The Negidal language is considered an endangered language; a 2017 study failed to find any active speakers of the Lower dialect, with only a few elderly people actively speaking Upper Negidal in Vladimirovka.

== Origin and history ==

Negidal people are considered to descend from Evenks that settled in the Amgun basin during the Iron Age. After branching off from the main Tungusic ethnic family and reaching the Okhotsk Coast, Negidals were geographically isolated.

The Amgun River served as a link connecting isolated Negidal settlements. Ancient Negidals who settled in this region relied primarily on fishing and kept their economic and cultural traditions. Although Negidals preserved traditional ties with the Evenks, they also began actively contacting autochthonous peoples such as Ulchs, Nanai and Nivkh, who consequently influenced Negidals' ethnogenesis, as well as their cultural and economic life, and to some extent, assimilated them.

From the middle of the second millennium until the nineteenth century, the Negidals, like other local groups, paid tribute to China and maintained trade relations with Manchu merchants.

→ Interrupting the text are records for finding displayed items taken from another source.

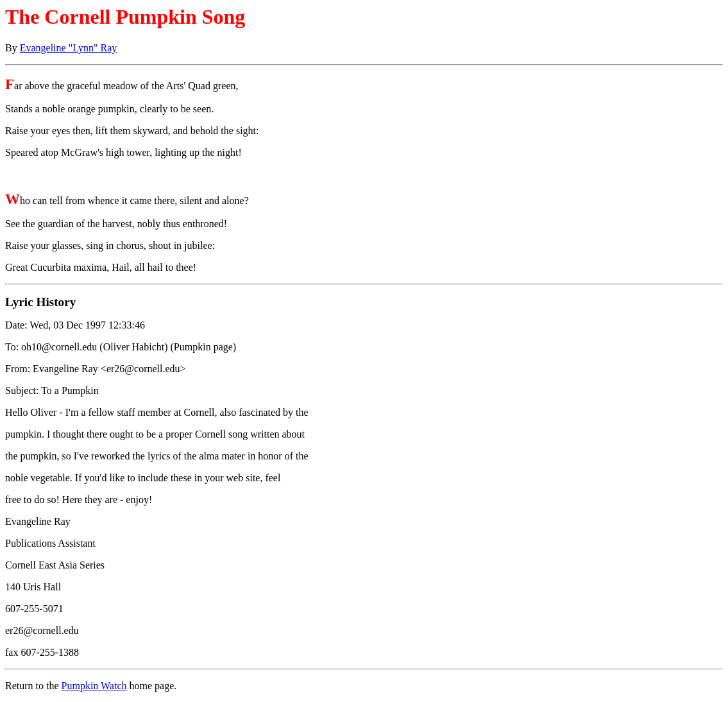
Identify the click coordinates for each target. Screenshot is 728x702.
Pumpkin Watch (94, 685)
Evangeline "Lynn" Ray (69, 47)
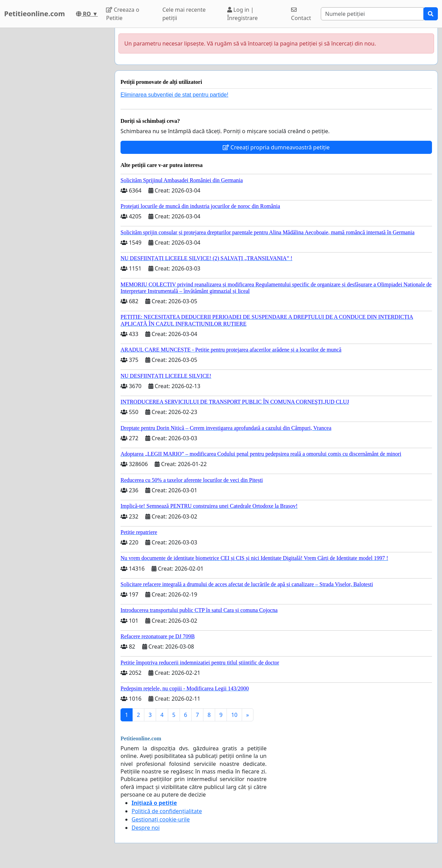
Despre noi (145, 828)
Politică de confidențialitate (167, 811)
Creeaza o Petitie (123, 14)
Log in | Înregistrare (242, 14)
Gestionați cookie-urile (161, 819)
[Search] (372, 14)
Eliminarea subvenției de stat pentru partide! (174, 95)
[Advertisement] (55, 131)
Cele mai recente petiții (184, 14)
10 (234, 715)
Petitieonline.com (35, 13)
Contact (301, 14)
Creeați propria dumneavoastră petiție (276, 147)
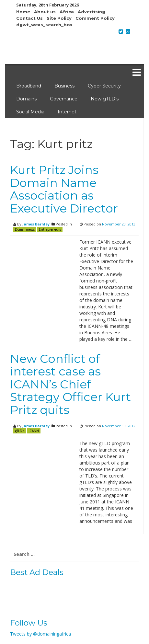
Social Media (30, 112)
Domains (26, 99)
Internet (67, 112)
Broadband (29, 86)
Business (64, 86)
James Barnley (36, 224)
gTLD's (19, 431)
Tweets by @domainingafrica (40, 634)
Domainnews (25, 229)
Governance (63, 99)
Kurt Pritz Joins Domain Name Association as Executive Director (64, 189)
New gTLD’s (105, 99)
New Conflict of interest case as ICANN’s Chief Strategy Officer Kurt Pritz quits (70, 384)
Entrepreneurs (50, 229)
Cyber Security (104, 86)
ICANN (34, 431)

Negidals first made contact with Russians in the early 17th century. As Russia expanded into the region, migrants from Russia and Ukraine began to actively settle in the Far East.

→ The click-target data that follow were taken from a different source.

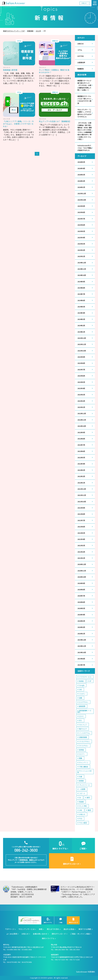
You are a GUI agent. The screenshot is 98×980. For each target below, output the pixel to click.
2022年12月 (82, 414)
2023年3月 (81, 395)
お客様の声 (81, 62)
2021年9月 (81, 508)
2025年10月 (82, 200)
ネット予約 (83, 806)
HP (90, 681)
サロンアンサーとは (26, 929)
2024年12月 (82, 262)
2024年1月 (81, 332)
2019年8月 (81, 659)
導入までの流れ (53, 929)
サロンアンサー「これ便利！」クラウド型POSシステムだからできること (84, 113)
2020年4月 (81, 615)
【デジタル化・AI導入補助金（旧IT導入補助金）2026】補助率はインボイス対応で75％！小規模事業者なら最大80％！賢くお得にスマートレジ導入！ (85, 131)
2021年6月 (81, 527)
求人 (80, 720)
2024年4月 (81, 313)
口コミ (81, 716)
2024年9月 (81, 282)
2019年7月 (81, 665)
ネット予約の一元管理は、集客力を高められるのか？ (54, 71)
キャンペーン (84, 762)
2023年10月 (82, 351)
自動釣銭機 (83, 737)
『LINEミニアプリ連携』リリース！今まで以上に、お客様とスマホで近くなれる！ (18, 124)
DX (80, 797)
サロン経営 (83, 822)
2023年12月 (82, 338)
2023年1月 (81, 407)
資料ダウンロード (73, 920)
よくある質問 (12, 934)
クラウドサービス (85, 677)
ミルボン (82, 694)
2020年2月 (81, 627)
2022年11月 (82, 420)
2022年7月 (81, 445)
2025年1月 (81, 256)
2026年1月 (81, 187)
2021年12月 (82, 489)
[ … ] (21, 83)
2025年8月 (81, 212)
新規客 (81, 781)
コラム (80, 50)
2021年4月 (81, 539)
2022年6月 (81, 451)
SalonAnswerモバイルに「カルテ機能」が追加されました (85, 148)
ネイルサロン (84, 746)
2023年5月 (81, 382)
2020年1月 (81, 633)
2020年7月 (81, 596)
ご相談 (61, 920)
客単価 (81, 750)
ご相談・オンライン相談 (80, 934)
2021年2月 (81, 552)
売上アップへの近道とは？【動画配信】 (55, 121)
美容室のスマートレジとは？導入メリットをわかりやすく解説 (84, 100)
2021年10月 (82, 501)
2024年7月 (81, 294)
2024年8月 (81, 288)
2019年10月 (82, 652)
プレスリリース (84, 785)
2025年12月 (82, 194)
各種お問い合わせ (40, 934)
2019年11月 (82, 646)
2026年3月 (81, 175)
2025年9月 (81, 206)
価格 (40, 929)
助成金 (81, 681)
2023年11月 (82, 344)
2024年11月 (82, 269)
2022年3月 (81, 470)
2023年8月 (81, 363)
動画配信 (80, 69)
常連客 (81, 802)
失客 (80, 776)
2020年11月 (82, 571)
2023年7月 (81, 369)
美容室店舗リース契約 (84, 711)
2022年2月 (81, 476)
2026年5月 (81, 162)
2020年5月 (81, 608)
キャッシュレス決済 (84, 772)
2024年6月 (81, 301)
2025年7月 (81, 219)
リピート (82, 793)
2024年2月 (81, 326)
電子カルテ (83, 729)
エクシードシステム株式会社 (30, 920)
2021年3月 (81, 546)
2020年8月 (81, 590)
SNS (80, 689)
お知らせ (84, 3)
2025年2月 (81, 250)
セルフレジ (83, 724)
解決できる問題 (85, 929)
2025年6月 (81, 225)
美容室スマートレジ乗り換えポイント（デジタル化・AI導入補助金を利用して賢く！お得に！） (84, 85)
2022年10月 (82, 426)
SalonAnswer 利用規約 (85, 972)
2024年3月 (81, 319)
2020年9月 (81, 583)
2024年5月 (81, 307)
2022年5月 (81, 458)
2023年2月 (81, 401)
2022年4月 (81, 464)
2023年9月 (81, 357)
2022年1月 (81, 483)
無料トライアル (48, 920)
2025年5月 (81, 231)
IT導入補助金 (84, 767)
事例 (88, 797)
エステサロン (84, 702)
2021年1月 (81, 558)
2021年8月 (81, 514)
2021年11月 (82, 495)
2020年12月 (82, 564)
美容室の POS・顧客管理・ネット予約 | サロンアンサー (13, 3)
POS (80, 818)
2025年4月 (81, 237)
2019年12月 (82, 640)
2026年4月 (81, 169)
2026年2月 (81, 181)
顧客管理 (82, 706)
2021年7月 (81, 520)
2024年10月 (82, 275)
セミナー (82, 754)
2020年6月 (81, 602)
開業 (80, 758)
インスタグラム (84, 733)
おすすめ (80, 56)
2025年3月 (81, 244)
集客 (89, 810)
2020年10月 (82, 577)
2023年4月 (81, 388)
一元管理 (82, 789)
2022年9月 (81, 433)
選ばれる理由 (69, 929)
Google (82, 685)
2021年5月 (81, 533)
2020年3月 (81, 621)
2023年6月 (81, 376)
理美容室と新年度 (10, 70)
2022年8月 (81, 439)
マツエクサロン (84, 741)
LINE (80, 810)
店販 (80, 698)
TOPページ (10, 929)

In the Soviet Union, Negidals had been affected by the collectivization. Particularly, in 1945, due to the merging of smaller kolkhozes, Negidals from Chukchagirskoye and Kamenka were resettled to Vladimirovka village.

== Religion ==
Negidals are officially considered Orthodox Christians but preserved their own animistic beliefs and shamanism.

== Traditional life and society ==
Traditionally, Negidals relied primarily on fishing and hunting. Upper Negidals also practiced reindeer herding (exclusively as a means of transport). Negidals fished in winter and summer and hunted marine mammals (primarily seals) using harpoons.

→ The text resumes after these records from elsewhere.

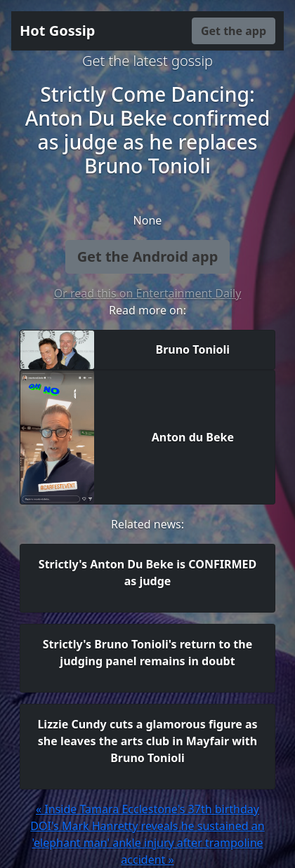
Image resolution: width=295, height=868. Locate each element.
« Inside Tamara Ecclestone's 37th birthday (148, 809)
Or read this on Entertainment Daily (148, 293)
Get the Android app (148, 256)
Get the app (233, 31)
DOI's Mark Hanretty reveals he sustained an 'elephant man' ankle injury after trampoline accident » (147, 843)
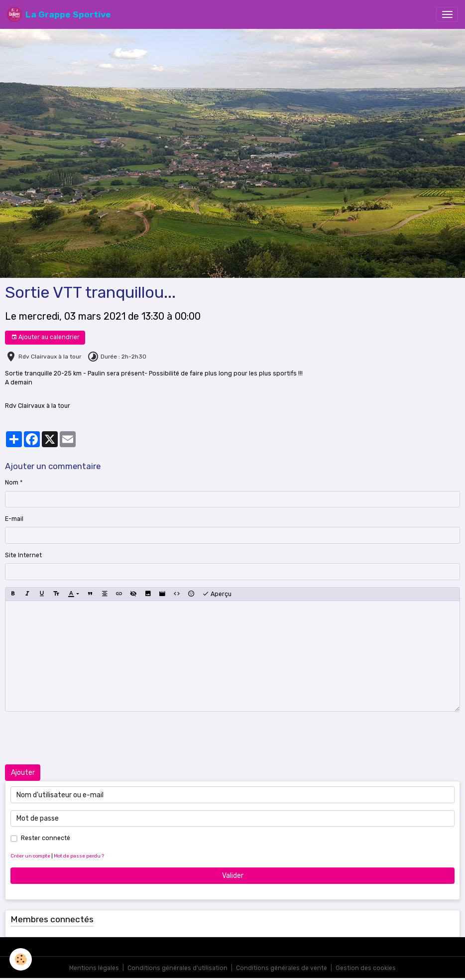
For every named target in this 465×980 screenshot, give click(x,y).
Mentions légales (94, 968)
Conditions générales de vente (281, 968)
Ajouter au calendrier (45, 337)
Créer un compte (30, 856)
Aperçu (217, 594)
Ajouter (23, 772)
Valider (232, 875)
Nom (11, 483)
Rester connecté (45, 838)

Both Upper and Lower Negidals employed dog sleds; and the Upper Negidals also rode reindeer sleds, occasionally sitting on the backs of reindeer. Boats and skis are two other traditional means of transportation. In the past, Negidals employed travois (called kelchi), usually for dragging large prey.

Negidals traditionally crafted clothing and footwear out of animal hides and fur and produced handmade household items (such as fur blankets or birch bark utensils). Negidal traditional garments consisted of clothing and footwear made out of fish and seal skin and dog hides. Traditional attire included robes (tetchennge, uykeli), leggings (heykii), different types of footwear (onta) and headwear (avun).

Negidal housing vary depending on the sub-ethnic group (Upper or Lower Negidals) and time of the year.

Traditionally, Upper Negidals lived in large movable chum tents, that were covered with reindeer hides in the winter. Lower Negidals, who were more settled, had winter lodgings—large carcass houses with a kang along one of the walls—while summer lodgings were small gable-roofed bark huts made from bark. Hunters built forest huts for temporary shelter.

Log cabins first began to be used by the Negidal people in the late 18th century. The flooring was made out of birch bark mats. A hut consisted of a hearth (later a stove borrowed from the Russians) and beds, covered with conifer branches and animal hides. These beds served as both tables and resting places. Tools and utensils were hung on the walls or placed in corners.

Negidals adapted farming from Russian settlers in the late 19th century; farming was actively introduced in Soviet kolkhozes, but after the fall of the Soviet Union, it remained mostly in the form of gardens.